Everywhere I go, I see them texting. Anger follows. People pissed off at everything, and it shows, and they aren’t to blame.
Yesterday, I paid my speeding ticket online. Over four hundred dollars that included a fee for an online school. I don’t know when traffic school will start. I’m supposed to call a number for school. It will be on the internet, and it will have comedy, that which won’t be funny. But that’s okay.

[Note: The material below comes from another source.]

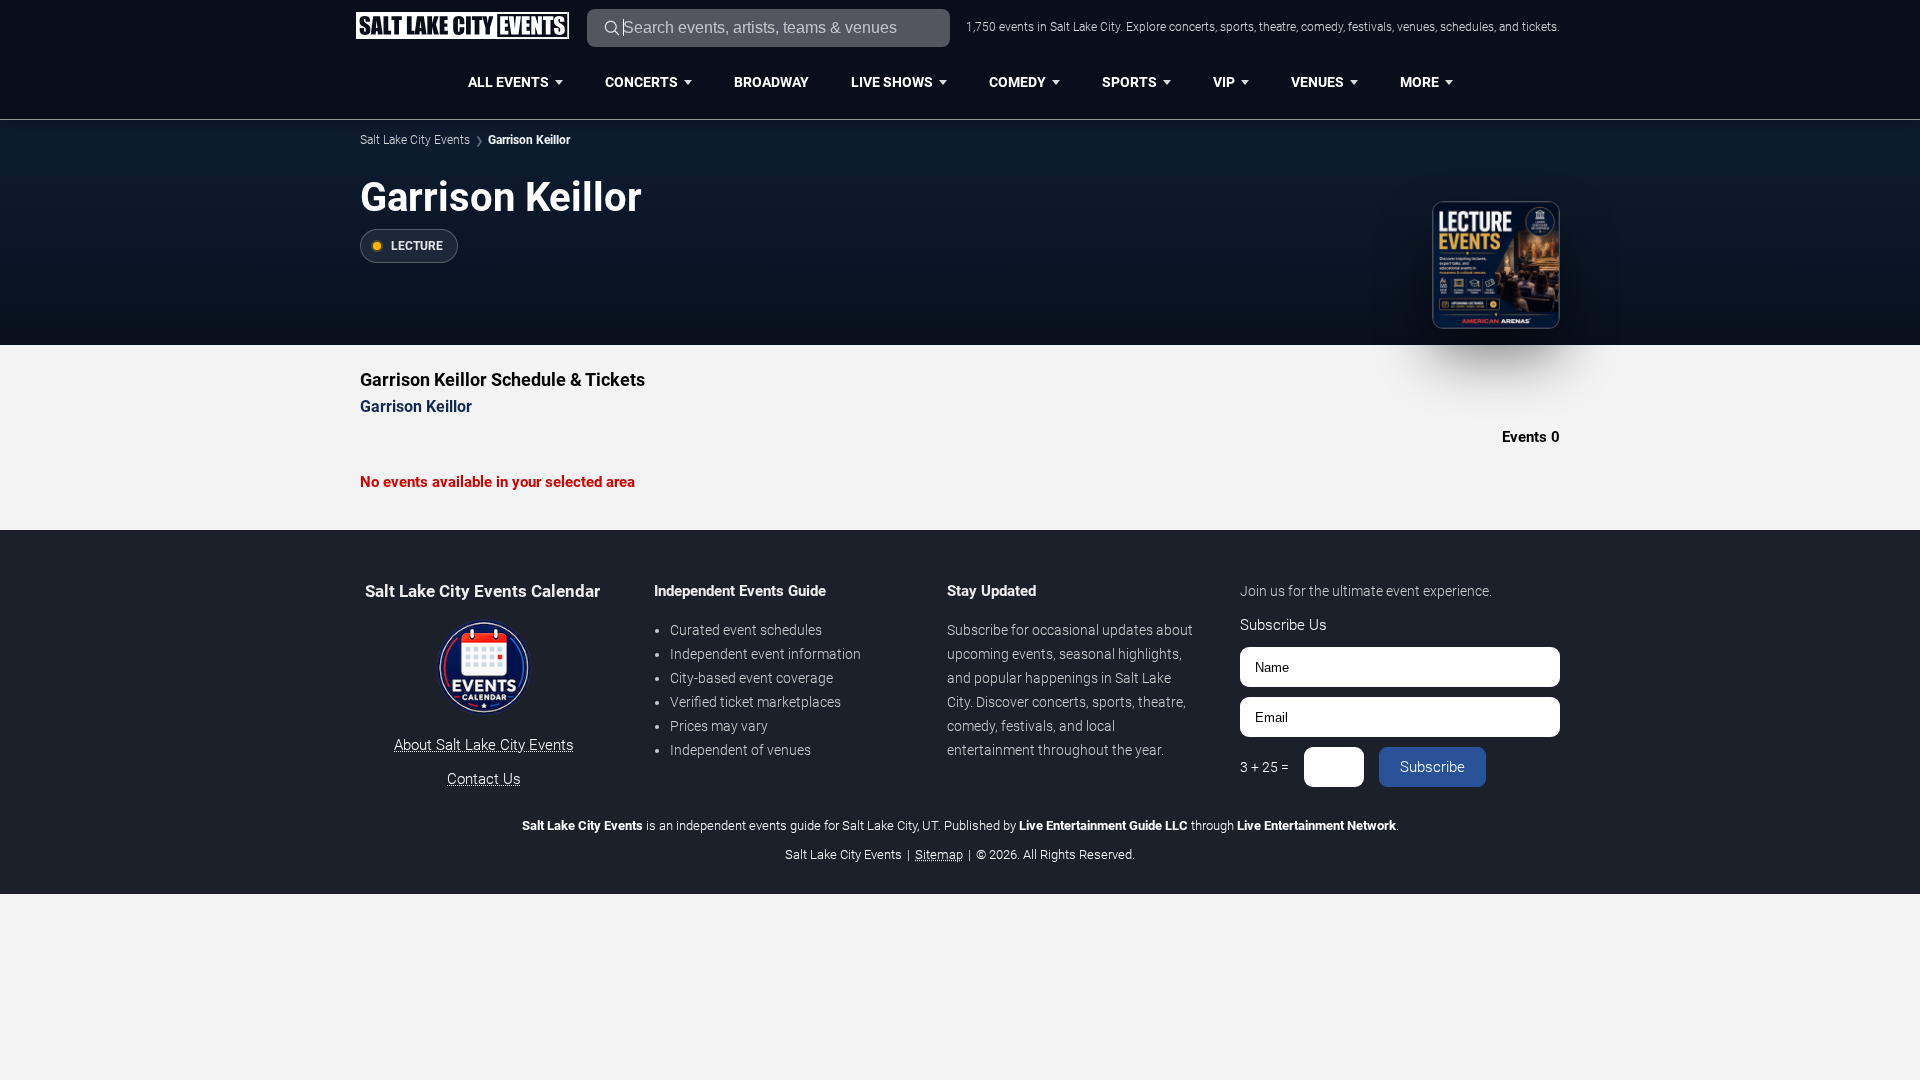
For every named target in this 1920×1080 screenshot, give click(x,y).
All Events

I can feel my hand again, but the doctor hasn’t called to make an appointment. I’m beginning to think he won’t because of the possibility of worker’s comp. He would rather not deal with the headache. I’ve experienced enough to know, like my therapist who won’t accept my insurance, and so I pay her full price. It sucks to lose, but at least I’ve taken the day off from work. That’s a victory, like yesterday, which was a day off too. My stress isn’t as high as usual. Go figure. I can walk around with less of a bother. Although today it will be hot. It’s hot already, and it’s not even eight in the morning. I’m waiting for the weather to cool down, which won’t be for another month.
My next work deposit better be significantly higher than the previous, or I won’t know what I will do. And what will I do if I come back and see all of the work piled up because no one has taken off the load? I would be extremely upset, but I’m not free of doubt.
The month is almost over. One more week before September, and I’ll be glad because it has been a hell of a month.
I wallow in boredom because in boredom I’m consumed. I’ve heard that boredom is for boring people, so that’s how it is. I waste away my time and hear that time is meant to be wasted. Evidence shows little in regard to nothing. What should I do? I’ll call the doctor and see what’s the problem. Do I have to search for another? What other can I find?
I stare into space and look for words. I’ve run out of ideas, stuck in a cloud.
I took an assessment last night for a new job, and I believe I failed because the exam was multiple choice, and the answers were too similar. They had to do with sales of water. I didn’t know sales would be that in-depth. I just thought I would test water, but it appears that water has to be sold. They just call it water tester to attract more applicants. I can’t see myself selling water, but it has to be a better job than the one I have now. They might actually train me rather than hand me a bunch of documents to read and expect me to know the material right away. I was untrained and set up for failure. That’s important to know. I’ll just sit in this chair and watch it unfold.